THE TASKS
#1 Reproduce the passage of the tribunal decision below from "DECISION AND REASONS" up to and including "appeal was dismissed.".
#2 According to the tribunal decision below, in which city was the hearing before First-tier Tribunal Judge Watson held?
#3 Translate into Spanish this sentence from the tribunal decision below: "She set out a detailed chronology of events at paragraph 23 of her decision."

QUOTED TEXT

================================

DECISION AND REASONS
1. I make an anonymity direction in the light of the fact that there are minor children concerned in these proceedings.
2. On 29 July 2015 the appellant made a human rights application for leave to remain on the basis of family life with his wife, EH, and his stepdaughter, A, who is a British citizen. The appellant is also the father of a child AH who was born on 31 October 2016, thus after the respondent's decision. That decision is dated 21 July 2016, and which refused the application for leave to remain on human rights grounds.
3. The appellant appealed to the First-tier Tribunal and his appeal came before First-tier Tribunal Judge Watson at a hearing in Birmingham on 3 August 2017, whereby the appeal was dismissed.
Judge Watson's decision
4. I summarise Judge Watson's decision. She summarised the respective parties' cases and identified and summarised in detail the evidence that she had before her, including the oral evidence both of the appellant and of his wife. She set out the relevant legal framework in terms of the Immigration Rules as well as the provisions of section 117A-B of the Nationality, Immigration and Asylum Act 2002 ("the 2002 Act"). She set out a detailed chronology of events at paragraph 23 of her decision.

================================

A block of data:
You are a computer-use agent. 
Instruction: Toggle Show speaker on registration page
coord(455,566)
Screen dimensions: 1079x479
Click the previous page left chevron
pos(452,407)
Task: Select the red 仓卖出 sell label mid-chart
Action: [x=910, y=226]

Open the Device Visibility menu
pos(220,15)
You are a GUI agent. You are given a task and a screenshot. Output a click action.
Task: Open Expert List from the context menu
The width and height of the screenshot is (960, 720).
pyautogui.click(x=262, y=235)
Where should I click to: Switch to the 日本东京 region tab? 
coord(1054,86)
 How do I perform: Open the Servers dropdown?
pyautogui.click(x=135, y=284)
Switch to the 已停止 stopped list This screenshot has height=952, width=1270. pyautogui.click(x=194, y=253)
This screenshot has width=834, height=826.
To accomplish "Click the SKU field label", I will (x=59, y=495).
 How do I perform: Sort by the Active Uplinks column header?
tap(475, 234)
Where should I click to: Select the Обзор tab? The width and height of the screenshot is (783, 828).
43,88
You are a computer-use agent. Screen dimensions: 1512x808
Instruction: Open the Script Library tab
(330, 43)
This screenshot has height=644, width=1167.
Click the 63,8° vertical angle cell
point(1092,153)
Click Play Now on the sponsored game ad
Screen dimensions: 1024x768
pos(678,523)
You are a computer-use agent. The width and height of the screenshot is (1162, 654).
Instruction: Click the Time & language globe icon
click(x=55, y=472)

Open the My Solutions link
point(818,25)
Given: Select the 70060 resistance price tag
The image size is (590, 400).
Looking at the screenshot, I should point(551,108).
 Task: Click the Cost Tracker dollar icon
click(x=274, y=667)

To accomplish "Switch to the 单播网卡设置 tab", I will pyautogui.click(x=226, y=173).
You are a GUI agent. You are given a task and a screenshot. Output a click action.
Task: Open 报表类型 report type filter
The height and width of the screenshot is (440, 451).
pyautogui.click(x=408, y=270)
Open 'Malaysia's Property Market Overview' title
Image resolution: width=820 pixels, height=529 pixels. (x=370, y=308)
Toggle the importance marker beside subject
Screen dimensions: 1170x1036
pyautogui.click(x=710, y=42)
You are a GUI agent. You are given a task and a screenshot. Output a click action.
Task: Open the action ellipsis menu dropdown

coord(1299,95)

================================

CORRECT ANSWERS
#1
DECISION AND REASONS
1. I make an anonymity direction in the light of the fact that there are minor children concerned in these proceedings.
2. On 29 July 2015 the appellant made a human rights application for leave to remain on the basis of family life with his wife, EH, and his stepdaughter, A, who is a British citizen. The appellant is also the father of a child AH who was born on 31 October 2016, thus after the respondent's decision. That decision is dated 21 July 2016, and which refused the application for leave to remain on human rights grounds.
3. The appellant appealed to the First-tier Tribunal and his appeal came before First-tier Tribunal Judge Watson at a hearing in Birmingham on 3 August 2017, whereby the appeal was dismissed.

#2 Birmingham

#3 Ella expuso una cronología detallada de los hechos en el párrafo 23 de su decisión.